Motivated by Argentina’s social and political turmoil, Pellarolo decided to come to California in 1988. The movement she witnessed in the U.S. signaled a lifelong commitment of educating fellow Latinos in the fight against discrimination. She particularly feels a kinship to Chicana/os.
‘I was feeling very identified as an immigrant myself,’ said Pellarolo of her experience leaving her country. Upon witnessing the inequality and racism Latinos faced in this country, Pellarolo began to get involved in Latino-based studies.
‘I believe, like the Zapatistas, that another world is possible,’ Pellarolo said. ‘Each breathing second of my life is dedicated to creating this new world. It is important to be educated, we need to know our roots.’
Johnny Ramirez, a third- year graduate student in CSUN’s Chicana/o studies master’s program, can attest to Pellarolo’s ability to inspire and inform outside of the educational atmosphere.
‘Her enthusiasm is part of the thing that gravitated me towards her,’ said Ramirez. ‘She’s a mentor, and is passionate and driven.’
‘Her energy rubs off and really inspires or helps motivate,’ he added. ‘It’s a love for all humanity and also a love for the possibility of revolutionary change.’
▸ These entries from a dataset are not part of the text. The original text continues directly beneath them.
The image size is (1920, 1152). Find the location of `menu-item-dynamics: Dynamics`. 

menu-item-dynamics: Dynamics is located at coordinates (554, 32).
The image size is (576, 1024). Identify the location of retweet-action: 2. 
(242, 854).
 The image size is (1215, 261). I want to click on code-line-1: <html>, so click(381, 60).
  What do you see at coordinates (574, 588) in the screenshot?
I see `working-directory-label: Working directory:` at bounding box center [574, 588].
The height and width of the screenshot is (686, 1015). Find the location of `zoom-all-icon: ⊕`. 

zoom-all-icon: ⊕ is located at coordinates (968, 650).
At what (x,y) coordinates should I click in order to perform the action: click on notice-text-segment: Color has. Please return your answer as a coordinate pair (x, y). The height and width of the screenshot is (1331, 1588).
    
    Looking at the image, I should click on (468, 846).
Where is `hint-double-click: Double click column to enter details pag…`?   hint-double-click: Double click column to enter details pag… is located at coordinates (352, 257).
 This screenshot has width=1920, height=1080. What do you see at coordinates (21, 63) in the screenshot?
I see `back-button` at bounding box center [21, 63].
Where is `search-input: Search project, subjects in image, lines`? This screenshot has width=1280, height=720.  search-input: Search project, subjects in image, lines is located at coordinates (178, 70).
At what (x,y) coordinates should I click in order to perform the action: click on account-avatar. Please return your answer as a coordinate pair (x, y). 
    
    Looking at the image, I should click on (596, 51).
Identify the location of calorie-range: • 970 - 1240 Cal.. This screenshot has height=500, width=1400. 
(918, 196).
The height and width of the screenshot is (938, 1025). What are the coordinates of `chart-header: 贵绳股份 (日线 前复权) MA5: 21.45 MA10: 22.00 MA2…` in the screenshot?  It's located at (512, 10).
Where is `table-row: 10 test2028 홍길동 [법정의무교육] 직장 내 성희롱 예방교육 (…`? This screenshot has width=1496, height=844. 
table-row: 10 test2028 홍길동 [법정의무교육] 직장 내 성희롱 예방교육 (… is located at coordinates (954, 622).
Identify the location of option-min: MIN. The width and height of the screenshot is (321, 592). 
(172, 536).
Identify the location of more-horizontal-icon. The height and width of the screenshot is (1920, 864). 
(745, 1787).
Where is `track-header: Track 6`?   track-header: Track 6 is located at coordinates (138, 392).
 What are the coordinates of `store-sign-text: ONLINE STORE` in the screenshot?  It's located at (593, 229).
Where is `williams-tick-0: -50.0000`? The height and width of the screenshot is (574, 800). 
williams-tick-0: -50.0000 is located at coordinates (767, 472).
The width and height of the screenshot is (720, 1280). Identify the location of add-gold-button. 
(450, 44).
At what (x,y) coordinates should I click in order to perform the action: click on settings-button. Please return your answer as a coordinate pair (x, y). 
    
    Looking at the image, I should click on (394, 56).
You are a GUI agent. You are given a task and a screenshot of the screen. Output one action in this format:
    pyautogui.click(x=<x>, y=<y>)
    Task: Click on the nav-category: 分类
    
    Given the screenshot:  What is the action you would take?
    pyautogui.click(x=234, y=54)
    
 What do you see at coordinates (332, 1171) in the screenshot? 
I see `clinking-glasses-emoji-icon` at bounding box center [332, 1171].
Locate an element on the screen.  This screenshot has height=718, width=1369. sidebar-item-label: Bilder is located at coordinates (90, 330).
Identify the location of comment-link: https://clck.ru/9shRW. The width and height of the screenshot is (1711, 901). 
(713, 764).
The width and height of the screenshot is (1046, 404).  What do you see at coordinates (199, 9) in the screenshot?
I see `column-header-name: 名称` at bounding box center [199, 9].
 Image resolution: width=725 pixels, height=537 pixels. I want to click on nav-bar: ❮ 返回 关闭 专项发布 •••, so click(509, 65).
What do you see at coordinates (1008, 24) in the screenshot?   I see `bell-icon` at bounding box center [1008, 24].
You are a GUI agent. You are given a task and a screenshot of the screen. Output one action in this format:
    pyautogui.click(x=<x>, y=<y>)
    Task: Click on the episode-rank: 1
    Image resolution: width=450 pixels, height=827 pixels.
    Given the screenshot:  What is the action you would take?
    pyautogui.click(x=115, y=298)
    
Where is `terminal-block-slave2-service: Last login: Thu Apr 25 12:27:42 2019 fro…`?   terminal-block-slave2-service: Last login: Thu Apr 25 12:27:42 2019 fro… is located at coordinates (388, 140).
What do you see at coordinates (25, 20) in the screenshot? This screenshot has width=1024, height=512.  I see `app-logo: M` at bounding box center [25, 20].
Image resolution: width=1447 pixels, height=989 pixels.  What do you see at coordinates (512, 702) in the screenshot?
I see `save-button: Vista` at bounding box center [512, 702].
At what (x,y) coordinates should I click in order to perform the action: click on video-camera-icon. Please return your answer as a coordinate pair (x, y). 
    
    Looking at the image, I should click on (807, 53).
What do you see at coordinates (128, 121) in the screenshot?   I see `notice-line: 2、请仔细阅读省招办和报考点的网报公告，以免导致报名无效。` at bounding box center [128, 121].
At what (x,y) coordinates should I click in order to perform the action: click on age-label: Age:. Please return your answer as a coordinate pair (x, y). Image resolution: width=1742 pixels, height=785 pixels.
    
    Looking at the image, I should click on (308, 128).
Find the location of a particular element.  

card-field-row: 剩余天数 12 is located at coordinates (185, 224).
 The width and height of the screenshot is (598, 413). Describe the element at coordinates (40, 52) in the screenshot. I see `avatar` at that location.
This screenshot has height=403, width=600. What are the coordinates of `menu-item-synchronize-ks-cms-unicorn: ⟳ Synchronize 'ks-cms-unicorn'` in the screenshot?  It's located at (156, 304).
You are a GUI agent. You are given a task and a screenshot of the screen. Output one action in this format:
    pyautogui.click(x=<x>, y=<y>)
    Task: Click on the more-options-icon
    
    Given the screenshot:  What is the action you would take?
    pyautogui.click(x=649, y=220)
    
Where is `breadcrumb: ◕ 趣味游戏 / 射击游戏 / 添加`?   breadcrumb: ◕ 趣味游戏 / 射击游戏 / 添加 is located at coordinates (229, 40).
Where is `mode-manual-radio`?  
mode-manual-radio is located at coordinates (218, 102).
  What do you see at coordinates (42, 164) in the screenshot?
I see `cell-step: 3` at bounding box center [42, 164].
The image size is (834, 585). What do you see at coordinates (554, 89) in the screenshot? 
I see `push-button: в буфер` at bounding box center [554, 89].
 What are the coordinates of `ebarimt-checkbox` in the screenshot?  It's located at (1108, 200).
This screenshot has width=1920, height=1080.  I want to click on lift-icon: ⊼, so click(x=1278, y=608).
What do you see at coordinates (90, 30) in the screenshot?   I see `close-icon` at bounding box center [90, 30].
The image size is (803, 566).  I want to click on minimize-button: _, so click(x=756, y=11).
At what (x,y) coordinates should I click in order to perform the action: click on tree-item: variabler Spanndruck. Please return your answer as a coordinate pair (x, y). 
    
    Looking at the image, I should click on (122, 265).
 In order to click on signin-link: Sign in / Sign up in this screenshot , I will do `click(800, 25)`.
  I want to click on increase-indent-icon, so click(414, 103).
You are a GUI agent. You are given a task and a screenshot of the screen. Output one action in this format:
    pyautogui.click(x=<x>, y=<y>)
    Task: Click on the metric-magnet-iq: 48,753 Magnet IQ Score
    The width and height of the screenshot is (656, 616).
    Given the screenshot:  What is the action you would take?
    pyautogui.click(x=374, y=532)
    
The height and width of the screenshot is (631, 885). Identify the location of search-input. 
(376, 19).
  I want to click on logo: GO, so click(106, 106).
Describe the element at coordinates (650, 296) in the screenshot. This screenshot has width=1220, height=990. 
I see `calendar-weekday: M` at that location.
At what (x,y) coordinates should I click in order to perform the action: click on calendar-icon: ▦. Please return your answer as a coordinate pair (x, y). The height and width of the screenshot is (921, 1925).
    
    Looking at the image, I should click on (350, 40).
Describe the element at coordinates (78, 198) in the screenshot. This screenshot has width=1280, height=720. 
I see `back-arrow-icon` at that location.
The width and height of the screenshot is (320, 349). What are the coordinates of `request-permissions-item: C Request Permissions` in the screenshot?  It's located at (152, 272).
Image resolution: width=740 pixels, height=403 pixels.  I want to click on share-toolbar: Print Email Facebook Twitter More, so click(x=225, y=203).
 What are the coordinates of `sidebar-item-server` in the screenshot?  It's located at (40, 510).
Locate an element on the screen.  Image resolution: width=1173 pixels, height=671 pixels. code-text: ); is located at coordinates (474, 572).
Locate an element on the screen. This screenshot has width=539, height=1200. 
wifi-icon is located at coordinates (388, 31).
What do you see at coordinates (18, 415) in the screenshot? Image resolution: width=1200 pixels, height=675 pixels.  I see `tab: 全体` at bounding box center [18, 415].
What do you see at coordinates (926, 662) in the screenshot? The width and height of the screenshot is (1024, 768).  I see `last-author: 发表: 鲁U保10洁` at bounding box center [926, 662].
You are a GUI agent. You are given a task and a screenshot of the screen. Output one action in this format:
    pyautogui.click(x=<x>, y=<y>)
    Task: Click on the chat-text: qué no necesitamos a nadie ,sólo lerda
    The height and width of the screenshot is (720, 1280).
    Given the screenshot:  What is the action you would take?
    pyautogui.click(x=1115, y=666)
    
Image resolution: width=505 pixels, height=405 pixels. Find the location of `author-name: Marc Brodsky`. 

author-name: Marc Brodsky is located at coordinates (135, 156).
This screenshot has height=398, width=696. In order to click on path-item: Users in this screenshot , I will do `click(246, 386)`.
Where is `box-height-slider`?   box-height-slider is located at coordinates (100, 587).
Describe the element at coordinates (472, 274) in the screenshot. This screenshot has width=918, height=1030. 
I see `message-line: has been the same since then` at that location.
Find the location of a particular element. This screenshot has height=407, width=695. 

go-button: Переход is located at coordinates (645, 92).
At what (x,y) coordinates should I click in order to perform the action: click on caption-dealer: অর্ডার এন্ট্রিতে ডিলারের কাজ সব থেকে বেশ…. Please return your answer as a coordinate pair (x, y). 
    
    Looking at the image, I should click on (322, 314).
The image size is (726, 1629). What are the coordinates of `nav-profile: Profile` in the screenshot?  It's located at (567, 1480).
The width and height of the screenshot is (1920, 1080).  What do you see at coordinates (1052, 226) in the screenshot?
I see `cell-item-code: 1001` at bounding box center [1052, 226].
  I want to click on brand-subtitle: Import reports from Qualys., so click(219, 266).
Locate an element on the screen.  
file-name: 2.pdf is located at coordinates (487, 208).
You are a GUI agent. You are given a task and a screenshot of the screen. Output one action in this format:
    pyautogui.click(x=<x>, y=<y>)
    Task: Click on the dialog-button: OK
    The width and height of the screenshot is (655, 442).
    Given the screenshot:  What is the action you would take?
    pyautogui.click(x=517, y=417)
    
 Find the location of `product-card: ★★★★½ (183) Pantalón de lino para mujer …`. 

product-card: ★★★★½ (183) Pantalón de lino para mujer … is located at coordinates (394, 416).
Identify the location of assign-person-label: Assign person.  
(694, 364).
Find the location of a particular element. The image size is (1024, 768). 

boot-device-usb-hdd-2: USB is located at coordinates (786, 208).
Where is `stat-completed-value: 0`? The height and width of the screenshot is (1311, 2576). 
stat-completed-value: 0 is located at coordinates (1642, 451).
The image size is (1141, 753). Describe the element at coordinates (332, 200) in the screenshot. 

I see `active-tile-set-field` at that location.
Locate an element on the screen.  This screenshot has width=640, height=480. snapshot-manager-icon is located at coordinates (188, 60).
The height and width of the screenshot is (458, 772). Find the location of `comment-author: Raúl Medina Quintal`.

An example of Pellarolo’s activism was evident last fall when U.S. Army recruiters were on campus to attract students. Some students against military recruitment formed an impromptu demonstration and Pellarolo was among them. When the military showed no signs of relenting their aggressive attitude, she walked with the students to University Hall in order to speak with President Jolene Koester.
‘CSUN has a prominent Latino/a and African-American student population,’ said Pellarolo. ‘These individuals were targeted, there was such heavy recruitment. There was a huge hummer and big rig, and they were trying to lure students.’
Rosa Furumoto, associate professor of Chicana/o Studies, witnessed the incident first hand. ‘Here was an example of her passion,’ said Furumoto. ‘At a certain point, when she was confronting recruiters, she was right in their faces.’
‘Her enthusiasm is infectious,’ Furumoto said and added that Pellarolo’s close work with her students is inspiring and engaging. ‘She is very apt to go with students to demonstrations and she’s very honest in her style of engaging with students and others.’
Perhaps part of Pellarolo’s fervor and zest to advocate human respect and equality may stem from her cultural background. She feels that her roots have played a crucial role in her passion.
‘In Argentina, people are more open, very direct,’ Pellarolo said. ‘They are very clear and not polite. They don’t need to be second-guessing.’
‘It’s a diplomatic game here,’ she added. ‘I think that we are living in very momentous times. Old paradigms are falling apart and new ones are emerging.’
Ramirez, her former student, believes that Pellarolo’s prolific career continues to look promising. He believes she could be an entrepreneur in expanding worldly justice through education.
‘I see her like being a part of the new educator’s movement,’ said Ramirez. ‘She’s going to connect with social justice globally from the U.S. to Argentina, to Europe to Mexico. She will teach social justice.’